Provided passage:
· · ·
Not at very high rates, because we were trying to penetrate the market, but it was doing super well. Our current assessment, because we are now physically present in that market, is the Andheri Kurla market caters to demand from every possible segment: meetings, incentives, conferences, tourists, transit travelers, business travelers, long stays, and across multiple micro markets in North Bombay. So when you look at this market, when you look at Smith Travel Research report on it, and if you talk to any hotelier who has a hotel company that has assets in that market, you will find all supply has always been absorbed. We added 300 rooms, and in three months it was absorbed. Now we are adding 670 rooms, but if you look at passenger traffic, it has increased enormously there.
So, you know, from the risk perspective, ultimately, you are asking me a question of what is the risk? We are very sanguine that this hotel will be, as I said, a showstopper for our company. You see, think of it simply: We did INR 450 crores EBITDA this year. We feel Oreca alone can be 40% of that.
Got it. That was pretty much elaborative. I just have one follow-up question. I think in the opening remarks, you mentioned that you would will probably refrain from giving any guidance for FY 2024. But if I recollect properly, in the last earnings call, you had mentioned that you aim to grow revenues by about 20%, and our net EBITDA margins in FY 2024 will be higher than what it is in FY 2023. In FY 2023, we are already at 52 odd percent, and you also mentioned that we have some renovations lined up. Do you kind of still hold on to that guidance that our margins will be higher? And also, on the revenue side, if you can just throw some light.
Yaar I can't give, as I said. Let me put it slightly differently to you. Oreca will deflate so the way you should look at it is apple to apple, which is Lemon Tree as a group without Oreca Miles, because in Q3, that will deflate our EBITDA percentage, not the EBITDA number, but the EBITDA percentage. Okay? Because it will operate both at numerator and denominator. If I look broadly, what do you see if you look at our company? We, Oreca is a kind of a hotel that does, you know, INR 30 lakhs EBITDA per key. Lemon Tree Premier does anywhere from INR 15 lakhs-INR 16 lakhs a key. Lemon Tree does INR 10 lakhs-INR 11 lakhs a key. Red Fox does INR 7 lakhs-INR 8 lakhs a key, and Keys should do about what Red Fox does.
If you add it together into inventory, you get a rough idea, you know, in a year, year and a half, what our EBITDA, what our EBITDA would look like. You get a picture of that, and the management fee income is a simple number. You simply look at the number of rooms we have operating, multiplied by the fee per room, and you get to an EBITDA, which is a very interesting number within the next two years.
Got it. Thank you, and all the best. Thank you.
Thank you.
Take the next question from the line of Rajiv from Dam Capital. Please go ahead.
Welcome, sir. Thanks for the opportunity. Sir, in the 50-
I'm sorry to interrupt, Sir Rajiv, your audio is not very clear. Please use the handset and speak a little closer to the mic, sir. Thank you.
Yeah. Is it better now?
Yes, please go.
Your current ownership in Fleur is 59%, and when you say that you'll be settling at 51%, is is there, is there [audio distortion] from the LT, Lemon Tree side as well, in that, or is largely due to the French?
· · ·
Provided material:

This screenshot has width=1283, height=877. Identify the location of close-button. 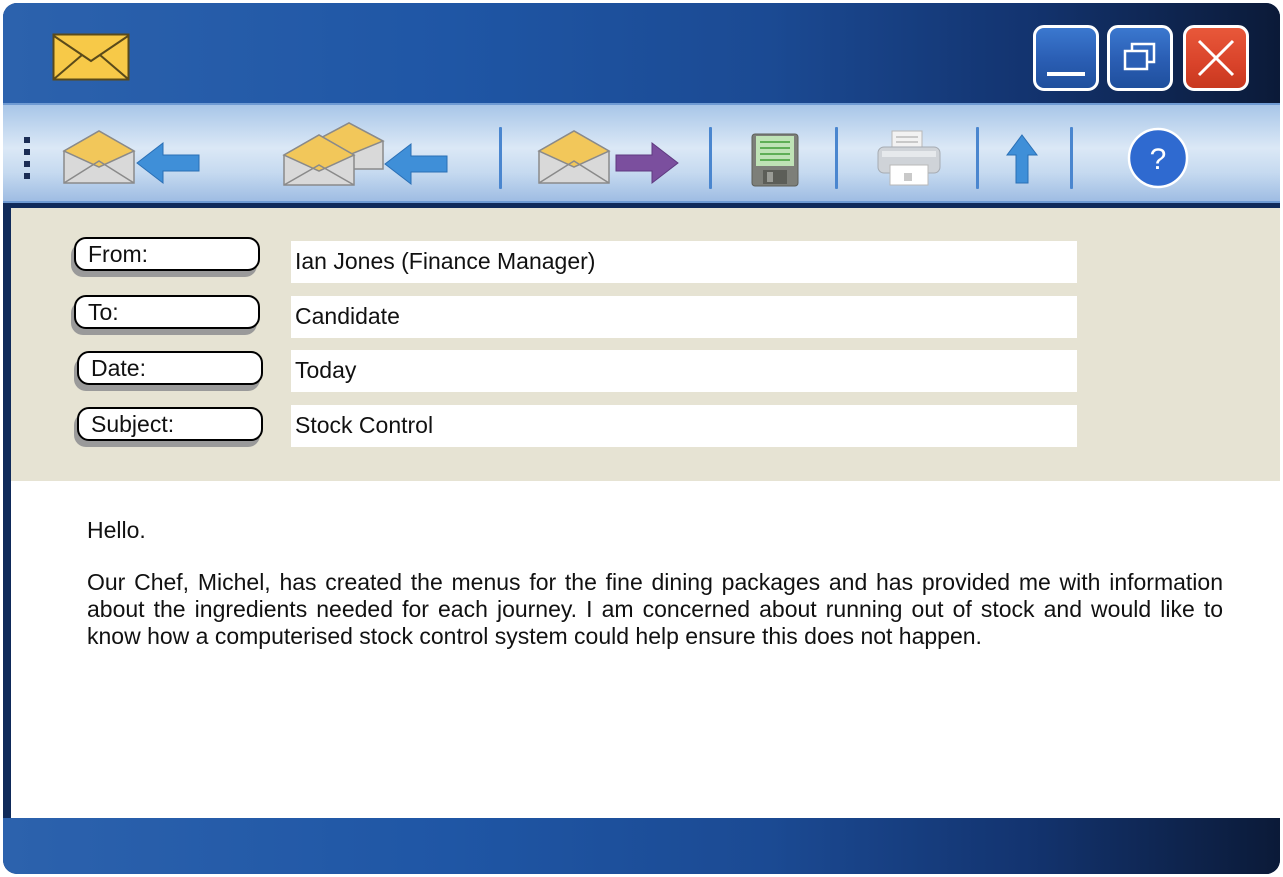
(1216, 58).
· · ·
Actions to take:
(1) According to the hotel earnings call transcript, how long did it take for the 300 added rooms to be absorbed?
(2) Extend the hotel earnings call transcript from the point where it stops.
This material stands apart from the hotel earnings call transcript.

Answers to the exercise:
(1) Three months.

(2)
I'm sorry, I didn't get the question. Can you repeat it?
Sir., your current ownership is, will be close to 59%, right? After you do the remaining buyback of CCPS. From there, you're saying that we will settle at 51% after, let's say, whatever route you choose to exit. In that, from 51%, from to 59%- 51%, is there an [audio distortion] from the LT side, which is planned here for this 14%, 14% dilution is largely, what is it?
W e will not, see we will not need any cash. Actually, we will only be generating cash. We feel that on a standalone basis, Lemon Tree will be able to settle its own debt within the next two, two and a half years. There is no reason for us to do an offer for sale. This will be when I said we will come from 59%- 51% or 50.1% or whatever, it will be due to a fresh primary issue of capital. However, I think somebody, one of, one of the listeners asked a question. I cannot speak for APG. APG may also decide to do a small monetization if and when we list. So I cannot speak for that.
Basically, what I'm saying is that we will do a primary issue of probably 15%, 17% that should hopefully take care of the entire debt of Fleur, after which Fleur will be a large cash-generating company, and so will Lemon Tree. One possibility is that in the next two, two and a half years, because if you notice, I have written by or before 2028, if market conditions are ripe and right, we will list Fleur, especially after Aurika, Mile starts showing the kind of results we expect it to, and in which case by, in the next 24 months, the whole group will be debt-free.
Yeah. And in terms of, so just to get a size of the, like the ballroom in Aurika, Bombay to, you know, what is the competition in nearby area, to get a sense of what is the size of events you can cater to, what we have in the nearby vicinity?
Right now, Lemon Tree Premier really competes with the Radisson. There are two Radissons. It competes with the Courtyard, and it competes, I think, with the Holiday Inn, and to some level, with The Leela. They are all similar in average rates. Okay? Which is, say, INR 8,000-INR 9,000. The higher-rated hotels are JW Marriott and ITC, and ITC Maratha. Really, we will be competing with them. The product, you see, what I intend to do is somewhere in October or November, once the hotel is open, I'm going to have a investor slash analyst meeting in that hotel, because I would like people to see what we mean about what, what Oreca is all about, and I think it will be quite an eye-opener.
Yeah. And lastly, in terms of, for the journey we had so far, if you can quantify the number of hotels we have lost to competition, whichever has come for end of tenure, is there a number there?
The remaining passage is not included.